## TEXTE À LIRE
=====

Un texte de Pierre-André Normandin, La Presse +
Qu'il s'agisse du métro ou du trafic routier dans la grande région de Montréal, les problèmes de congestion étaient une fois de plus au cœur des dossiers touchant les transports cette semaine.
Montréal a besoin d’une nouvelle ligne de métro contournant la station Berri-UQAM pour désengorger son réseau souterrain qui arrive à saturation, plaide la Société de transport de Montréal (STM).
« Il y a une limite à ce qu’on peut faire. On ne peut pas avoir un métro toutes les 20 secondes. C’est pour cela qu’il est important de réfléchir au développement du réseau, à d’autres lignes de métro », a plaidé le président de la STM, Philippe Schnobb.
Le transporteur montréalais a profité de l’étude de son budget 2019, hier, à l’hôtel de ville pour revenir sur la hausse marquée de son achalandage. Le nombre de déplacements a augmenté de 5,5 % sur la ligne orange depuis le début de l’année, les trains Azur étant souvent pleins de Laval au centre-ville aux heures de pointe. La situation est particulièrement pénible à la station Berri-UQAM, où des agents de sécurité doivent être déployés pour faciliter les déplacements des usagers sur les quais bondés.
« L’idée d’une ligne de métro qui n’aurait pas de correspondance à Berri est une très bonne idée parce que ça viendrait alléger l’impact. À Berri, l’enjeu n’est pas tant les gens qui entrent à la station que ceux qui font la correspondance. L’idée de la ligne rose qui ne fait pas correspondance à Berri est certainement une solution qui fait du sens », a ajouté Philippe Schnobb.

=====

## DONNÉES
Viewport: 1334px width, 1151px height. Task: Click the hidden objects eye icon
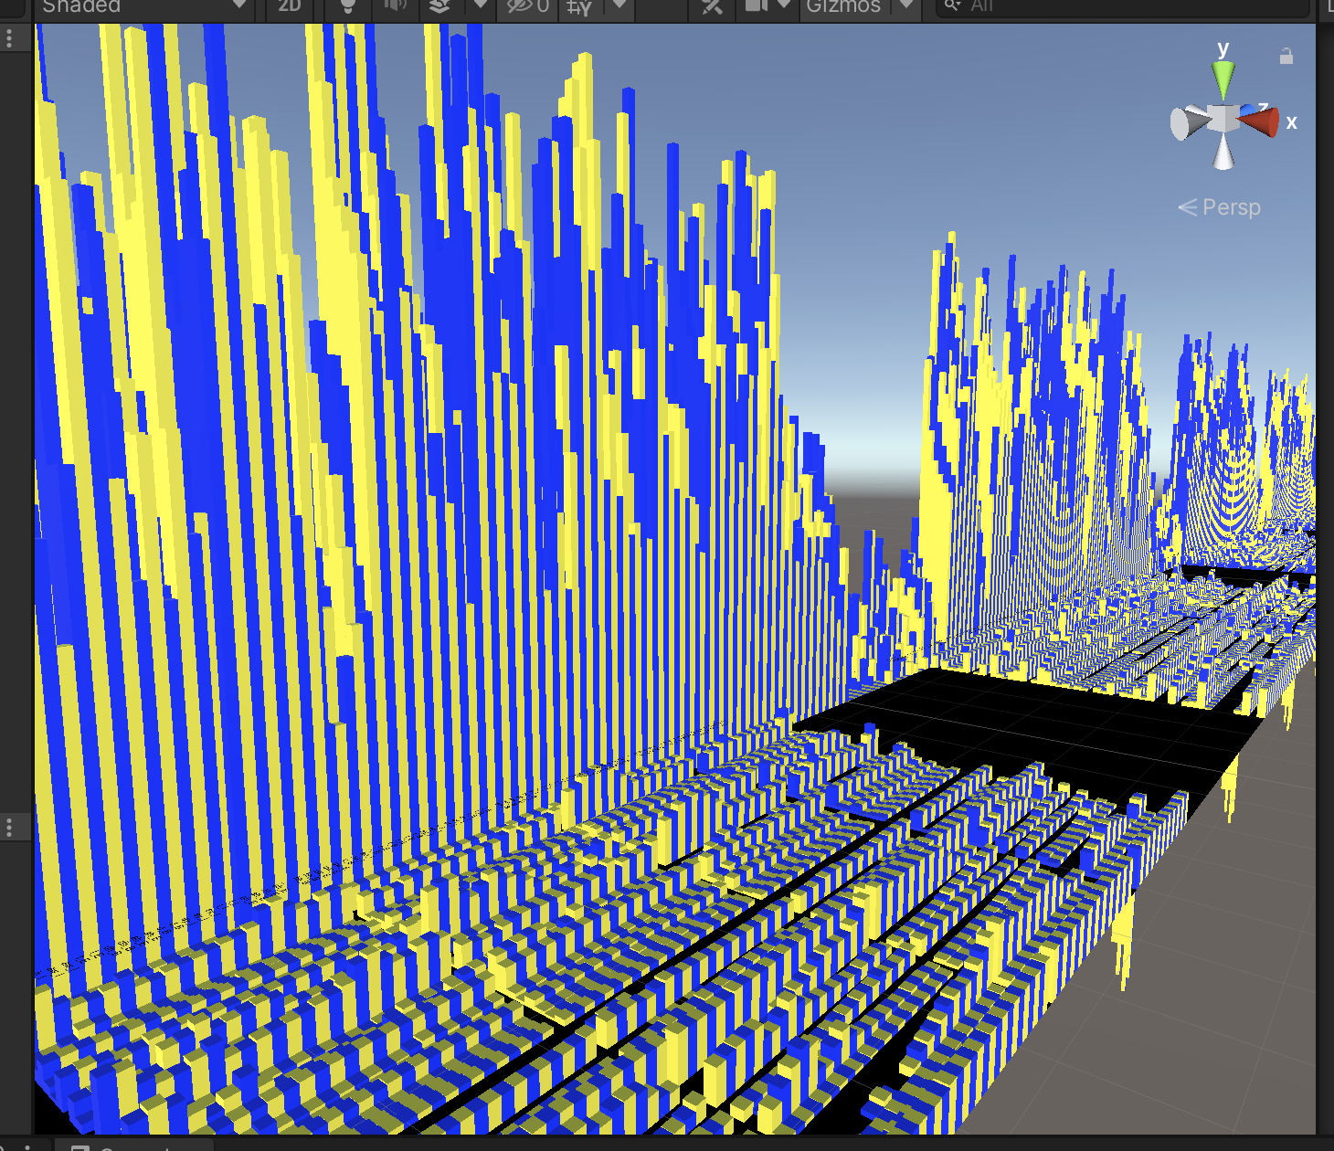527,6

=====

## CONSIGNE
Relevez toutes les valeurs chiffrées présentes dans le texte sur la saturation du métro de Montréal, en précisant à quoi chacune se rapporte.

## RÉPONSE COMPLÈTE
- 20 secondes : l'intervalle entre deux métros qu'on ne peut pas atteindre, selon Philippe Schnobb.
- 2019 : l'année du budget de la STM étudié à l'hôtel de ville.
- 5,5 % : la hausse du nombre de déplacements sur la ligne orange depuis le début de l'année.